■ **Your objective**: Reproduce the lines of the records below without any change, from the line containing "Click the section marker A" down through the line containing "coord(432,296)", including both of those lines.

-- Start of Supplied records --

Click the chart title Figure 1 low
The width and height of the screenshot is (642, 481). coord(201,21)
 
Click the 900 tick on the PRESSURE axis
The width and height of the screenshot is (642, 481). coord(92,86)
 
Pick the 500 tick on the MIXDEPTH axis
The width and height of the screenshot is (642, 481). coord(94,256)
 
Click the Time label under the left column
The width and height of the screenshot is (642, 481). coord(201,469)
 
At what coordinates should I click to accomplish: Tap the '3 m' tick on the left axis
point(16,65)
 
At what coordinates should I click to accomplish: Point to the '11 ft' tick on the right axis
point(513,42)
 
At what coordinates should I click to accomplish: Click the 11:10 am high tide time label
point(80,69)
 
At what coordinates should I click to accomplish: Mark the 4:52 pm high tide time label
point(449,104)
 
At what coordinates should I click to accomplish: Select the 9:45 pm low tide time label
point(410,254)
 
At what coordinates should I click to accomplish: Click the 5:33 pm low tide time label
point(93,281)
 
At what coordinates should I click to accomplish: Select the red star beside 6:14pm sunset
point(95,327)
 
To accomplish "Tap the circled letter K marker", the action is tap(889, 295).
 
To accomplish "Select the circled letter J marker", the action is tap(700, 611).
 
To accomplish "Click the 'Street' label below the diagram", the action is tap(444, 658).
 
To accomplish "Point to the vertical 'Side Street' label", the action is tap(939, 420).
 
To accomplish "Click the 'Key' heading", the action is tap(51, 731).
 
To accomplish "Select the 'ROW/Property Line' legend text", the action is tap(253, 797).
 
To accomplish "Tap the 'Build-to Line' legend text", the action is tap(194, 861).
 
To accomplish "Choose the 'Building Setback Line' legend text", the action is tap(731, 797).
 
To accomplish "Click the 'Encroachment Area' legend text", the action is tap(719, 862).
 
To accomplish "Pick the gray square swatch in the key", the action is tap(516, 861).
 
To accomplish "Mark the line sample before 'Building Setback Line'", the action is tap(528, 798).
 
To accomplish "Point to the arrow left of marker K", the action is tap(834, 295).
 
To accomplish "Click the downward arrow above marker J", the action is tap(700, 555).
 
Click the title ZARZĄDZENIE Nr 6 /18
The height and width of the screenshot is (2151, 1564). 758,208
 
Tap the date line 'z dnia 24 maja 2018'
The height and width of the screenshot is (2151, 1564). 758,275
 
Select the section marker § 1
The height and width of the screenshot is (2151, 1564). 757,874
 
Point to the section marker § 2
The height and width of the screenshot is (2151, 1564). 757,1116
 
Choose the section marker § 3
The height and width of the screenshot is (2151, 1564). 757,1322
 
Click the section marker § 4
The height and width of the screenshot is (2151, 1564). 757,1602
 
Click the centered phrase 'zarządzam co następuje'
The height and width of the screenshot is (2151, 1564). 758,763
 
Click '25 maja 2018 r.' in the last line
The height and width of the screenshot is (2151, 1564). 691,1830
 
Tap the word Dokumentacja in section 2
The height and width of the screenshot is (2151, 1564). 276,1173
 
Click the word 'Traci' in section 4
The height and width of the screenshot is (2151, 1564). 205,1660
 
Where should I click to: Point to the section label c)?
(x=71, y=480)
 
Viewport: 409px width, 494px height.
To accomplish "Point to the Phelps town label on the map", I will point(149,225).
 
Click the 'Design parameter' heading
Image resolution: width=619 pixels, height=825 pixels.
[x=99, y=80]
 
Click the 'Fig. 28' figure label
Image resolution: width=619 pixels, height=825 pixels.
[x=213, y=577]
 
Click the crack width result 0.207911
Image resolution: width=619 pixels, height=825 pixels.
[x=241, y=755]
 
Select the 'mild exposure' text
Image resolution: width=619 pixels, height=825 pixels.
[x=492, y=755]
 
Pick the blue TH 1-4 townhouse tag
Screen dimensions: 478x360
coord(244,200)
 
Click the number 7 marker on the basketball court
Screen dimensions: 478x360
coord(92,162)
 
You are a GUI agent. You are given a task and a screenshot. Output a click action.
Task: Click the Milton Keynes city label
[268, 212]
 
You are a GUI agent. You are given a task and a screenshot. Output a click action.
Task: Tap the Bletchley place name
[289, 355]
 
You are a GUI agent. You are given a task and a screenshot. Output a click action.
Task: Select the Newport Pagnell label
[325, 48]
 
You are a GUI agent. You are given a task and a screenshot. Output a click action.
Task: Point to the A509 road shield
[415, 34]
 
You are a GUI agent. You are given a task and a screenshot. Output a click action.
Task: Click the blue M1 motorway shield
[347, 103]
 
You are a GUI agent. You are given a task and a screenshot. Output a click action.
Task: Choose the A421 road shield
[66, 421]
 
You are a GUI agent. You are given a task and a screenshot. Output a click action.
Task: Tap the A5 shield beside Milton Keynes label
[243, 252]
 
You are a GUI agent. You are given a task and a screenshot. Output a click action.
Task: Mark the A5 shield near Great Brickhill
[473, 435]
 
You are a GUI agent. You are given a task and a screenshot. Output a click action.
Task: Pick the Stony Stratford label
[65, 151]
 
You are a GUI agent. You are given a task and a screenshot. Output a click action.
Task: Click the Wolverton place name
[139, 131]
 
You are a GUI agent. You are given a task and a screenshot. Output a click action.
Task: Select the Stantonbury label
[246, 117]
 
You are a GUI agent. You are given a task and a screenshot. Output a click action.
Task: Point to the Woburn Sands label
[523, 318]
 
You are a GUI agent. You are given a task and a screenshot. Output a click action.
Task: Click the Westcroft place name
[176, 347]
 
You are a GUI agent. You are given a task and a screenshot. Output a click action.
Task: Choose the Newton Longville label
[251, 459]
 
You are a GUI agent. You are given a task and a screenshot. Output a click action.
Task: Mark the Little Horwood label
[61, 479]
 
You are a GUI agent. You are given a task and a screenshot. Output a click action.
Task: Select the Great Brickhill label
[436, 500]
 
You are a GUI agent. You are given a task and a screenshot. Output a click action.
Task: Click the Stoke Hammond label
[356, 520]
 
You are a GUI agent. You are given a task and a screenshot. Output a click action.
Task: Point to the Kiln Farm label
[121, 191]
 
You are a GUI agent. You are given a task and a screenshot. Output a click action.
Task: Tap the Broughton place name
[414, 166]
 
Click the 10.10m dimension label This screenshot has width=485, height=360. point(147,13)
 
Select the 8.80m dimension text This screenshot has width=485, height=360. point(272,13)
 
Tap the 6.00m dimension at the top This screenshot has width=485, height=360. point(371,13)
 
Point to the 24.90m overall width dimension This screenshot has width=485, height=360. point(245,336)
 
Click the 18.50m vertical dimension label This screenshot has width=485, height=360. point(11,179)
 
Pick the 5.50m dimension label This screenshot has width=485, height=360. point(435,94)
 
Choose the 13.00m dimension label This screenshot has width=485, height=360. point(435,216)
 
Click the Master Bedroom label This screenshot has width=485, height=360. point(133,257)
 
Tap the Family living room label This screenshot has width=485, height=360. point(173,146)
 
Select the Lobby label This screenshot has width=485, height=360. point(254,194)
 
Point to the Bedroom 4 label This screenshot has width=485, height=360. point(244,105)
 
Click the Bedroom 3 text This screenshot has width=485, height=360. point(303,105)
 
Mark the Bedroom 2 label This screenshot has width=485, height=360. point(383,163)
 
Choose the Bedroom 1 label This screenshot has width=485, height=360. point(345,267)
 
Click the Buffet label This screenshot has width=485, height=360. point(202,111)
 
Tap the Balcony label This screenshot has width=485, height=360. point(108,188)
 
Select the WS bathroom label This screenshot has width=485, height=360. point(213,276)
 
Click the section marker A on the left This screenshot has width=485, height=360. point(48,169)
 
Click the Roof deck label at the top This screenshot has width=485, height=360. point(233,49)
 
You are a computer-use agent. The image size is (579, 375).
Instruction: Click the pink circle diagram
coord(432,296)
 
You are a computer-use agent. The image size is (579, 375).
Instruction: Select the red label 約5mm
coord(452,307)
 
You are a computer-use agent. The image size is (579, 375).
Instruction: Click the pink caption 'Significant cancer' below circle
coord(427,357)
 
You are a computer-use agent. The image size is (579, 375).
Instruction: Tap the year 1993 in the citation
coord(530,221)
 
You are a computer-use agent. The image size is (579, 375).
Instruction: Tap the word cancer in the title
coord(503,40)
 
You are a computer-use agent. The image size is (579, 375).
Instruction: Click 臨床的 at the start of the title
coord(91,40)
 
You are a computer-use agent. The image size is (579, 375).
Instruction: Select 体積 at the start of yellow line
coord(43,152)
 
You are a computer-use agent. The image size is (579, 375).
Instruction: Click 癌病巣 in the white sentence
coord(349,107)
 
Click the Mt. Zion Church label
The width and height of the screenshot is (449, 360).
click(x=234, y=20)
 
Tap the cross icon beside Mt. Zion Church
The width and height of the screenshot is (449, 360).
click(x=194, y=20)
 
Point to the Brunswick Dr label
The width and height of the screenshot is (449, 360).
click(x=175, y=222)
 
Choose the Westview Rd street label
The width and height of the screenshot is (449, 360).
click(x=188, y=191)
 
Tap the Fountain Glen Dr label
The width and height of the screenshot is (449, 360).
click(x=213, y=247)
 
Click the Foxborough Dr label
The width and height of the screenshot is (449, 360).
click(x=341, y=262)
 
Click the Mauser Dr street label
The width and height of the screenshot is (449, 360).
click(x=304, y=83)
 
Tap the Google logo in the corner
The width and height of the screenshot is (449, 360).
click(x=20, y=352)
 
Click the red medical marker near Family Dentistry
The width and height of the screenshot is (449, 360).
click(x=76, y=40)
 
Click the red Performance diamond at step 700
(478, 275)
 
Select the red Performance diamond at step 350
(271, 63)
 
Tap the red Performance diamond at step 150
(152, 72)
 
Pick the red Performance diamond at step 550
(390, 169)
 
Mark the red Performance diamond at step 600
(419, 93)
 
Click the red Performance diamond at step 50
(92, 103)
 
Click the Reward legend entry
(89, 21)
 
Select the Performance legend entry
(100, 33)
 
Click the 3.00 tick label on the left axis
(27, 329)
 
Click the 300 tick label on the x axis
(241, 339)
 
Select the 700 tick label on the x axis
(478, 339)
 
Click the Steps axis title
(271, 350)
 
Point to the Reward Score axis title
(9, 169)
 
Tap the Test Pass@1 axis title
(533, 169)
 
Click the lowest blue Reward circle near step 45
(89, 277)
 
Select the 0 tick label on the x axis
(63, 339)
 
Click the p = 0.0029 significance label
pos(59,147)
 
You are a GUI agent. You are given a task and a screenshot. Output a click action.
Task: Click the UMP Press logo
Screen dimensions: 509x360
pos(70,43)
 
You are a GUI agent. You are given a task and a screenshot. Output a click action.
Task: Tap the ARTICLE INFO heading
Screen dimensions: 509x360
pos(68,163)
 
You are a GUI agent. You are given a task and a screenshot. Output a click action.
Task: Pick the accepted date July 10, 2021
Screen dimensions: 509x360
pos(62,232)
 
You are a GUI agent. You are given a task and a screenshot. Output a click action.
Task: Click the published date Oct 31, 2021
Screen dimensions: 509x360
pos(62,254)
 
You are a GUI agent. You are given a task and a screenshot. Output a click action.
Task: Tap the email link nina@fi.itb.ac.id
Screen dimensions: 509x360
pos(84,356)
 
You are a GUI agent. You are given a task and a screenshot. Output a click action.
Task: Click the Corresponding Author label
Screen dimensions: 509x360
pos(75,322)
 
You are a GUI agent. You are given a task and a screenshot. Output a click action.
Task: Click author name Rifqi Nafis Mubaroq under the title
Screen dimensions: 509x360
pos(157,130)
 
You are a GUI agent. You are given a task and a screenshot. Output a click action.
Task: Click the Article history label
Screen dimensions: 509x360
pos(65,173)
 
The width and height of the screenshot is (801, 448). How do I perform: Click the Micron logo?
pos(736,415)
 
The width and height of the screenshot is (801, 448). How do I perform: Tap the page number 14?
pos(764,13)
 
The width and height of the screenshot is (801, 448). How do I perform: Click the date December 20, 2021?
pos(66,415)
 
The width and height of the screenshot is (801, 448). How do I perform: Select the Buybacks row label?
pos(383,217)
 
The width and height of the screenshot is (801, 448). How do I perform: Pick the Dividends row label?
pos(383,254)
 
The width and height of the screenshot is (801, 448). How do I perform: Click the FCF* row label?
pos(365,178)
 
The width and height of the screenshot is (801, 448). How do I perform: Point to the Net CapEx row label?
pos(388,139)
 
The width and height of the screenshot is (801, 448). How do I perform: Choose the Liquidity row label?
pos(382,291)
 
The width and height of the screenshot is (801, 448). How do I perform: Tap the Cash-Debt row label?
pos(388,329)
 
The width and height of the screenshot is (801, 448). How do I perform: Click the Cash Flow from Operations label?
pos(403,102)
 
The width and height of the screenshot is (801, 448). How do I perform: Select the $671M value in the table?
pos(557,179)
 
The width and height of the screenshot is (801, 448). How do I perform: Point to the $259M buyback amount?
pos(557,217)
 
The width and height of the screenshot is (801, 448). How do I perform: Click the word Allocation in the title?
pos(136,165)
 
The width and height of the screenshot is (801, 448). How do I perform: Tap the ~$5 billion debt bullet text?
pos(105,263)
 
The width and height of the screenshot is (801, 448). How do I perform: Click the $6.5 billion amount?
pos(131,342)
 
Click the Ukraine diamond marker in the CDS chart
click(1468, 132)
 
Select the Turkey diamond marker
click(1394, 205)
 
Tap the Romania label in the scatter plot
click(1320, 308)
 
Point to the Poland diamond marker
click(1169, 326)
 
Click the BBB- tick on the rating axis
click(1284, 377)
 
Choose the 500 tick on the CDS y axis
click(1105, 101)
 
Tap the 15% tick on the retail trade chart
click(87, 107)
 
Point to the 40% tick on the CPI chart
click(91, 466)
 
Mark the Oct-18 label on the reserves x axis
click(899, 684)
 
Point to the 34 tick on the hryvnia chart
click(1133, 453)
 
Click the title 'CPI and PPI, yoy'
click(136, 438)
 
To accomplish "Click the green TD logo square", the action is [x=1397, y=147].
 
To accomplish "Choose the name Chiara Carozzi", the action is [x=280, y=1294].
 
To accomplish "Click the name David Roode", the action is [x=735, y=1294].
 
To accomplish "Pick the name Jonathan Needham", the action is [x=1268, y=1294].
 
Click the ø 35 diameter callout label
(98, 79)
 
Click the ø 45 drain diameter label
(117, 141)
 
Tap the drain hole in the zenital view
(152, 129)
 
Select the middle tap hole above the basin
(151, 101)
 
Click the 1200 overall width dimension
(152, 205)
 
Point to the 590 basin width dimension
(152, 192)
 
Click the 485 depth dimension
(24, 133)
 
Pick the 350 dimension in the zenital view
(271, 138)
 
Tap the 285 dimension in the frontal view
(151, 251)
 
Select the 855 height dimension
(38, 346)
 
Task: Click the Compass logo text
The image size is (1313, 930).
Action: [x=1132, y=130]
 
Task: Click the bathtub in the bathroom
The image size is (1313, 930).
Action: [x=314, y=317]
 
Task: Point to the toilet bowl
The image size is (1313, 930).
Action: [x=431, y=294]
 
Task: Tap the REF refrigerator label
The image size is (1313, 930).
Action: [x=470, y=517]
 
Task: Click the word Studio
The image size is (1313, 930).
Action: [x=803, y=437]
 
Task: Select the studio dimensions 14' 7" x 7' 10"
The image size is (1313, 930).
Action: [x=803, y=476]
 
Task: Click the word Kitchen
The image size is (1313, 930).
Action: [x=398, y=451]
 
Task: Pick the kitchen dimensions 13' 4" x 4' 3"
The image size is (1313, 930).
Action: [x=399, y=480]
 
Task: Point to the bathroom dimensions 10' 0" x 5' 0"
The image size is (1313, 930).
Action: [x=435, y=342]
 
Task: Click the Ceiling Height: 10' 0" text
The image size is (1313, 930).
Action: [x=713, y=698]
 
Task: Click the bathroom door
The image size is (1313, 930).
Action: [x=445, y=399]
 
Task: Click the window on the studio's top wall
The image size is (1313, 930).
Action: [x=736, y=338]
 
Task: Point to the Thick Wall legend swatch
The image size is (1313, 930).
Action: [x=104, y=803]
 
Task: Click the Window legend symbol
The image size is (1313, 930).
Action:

-- End of Supplied records --

■ **Response**:
Click the section marker A on the left This screenshot has width=485, height=360. point(48,169)
 
Click the Roof deck label at the top This screenshot has width=485, height=360. point(233,49)
 
You are a computer-use agent. The image size is (579, 375).
Instruction: Click the pink circle diagram
coord(432,296)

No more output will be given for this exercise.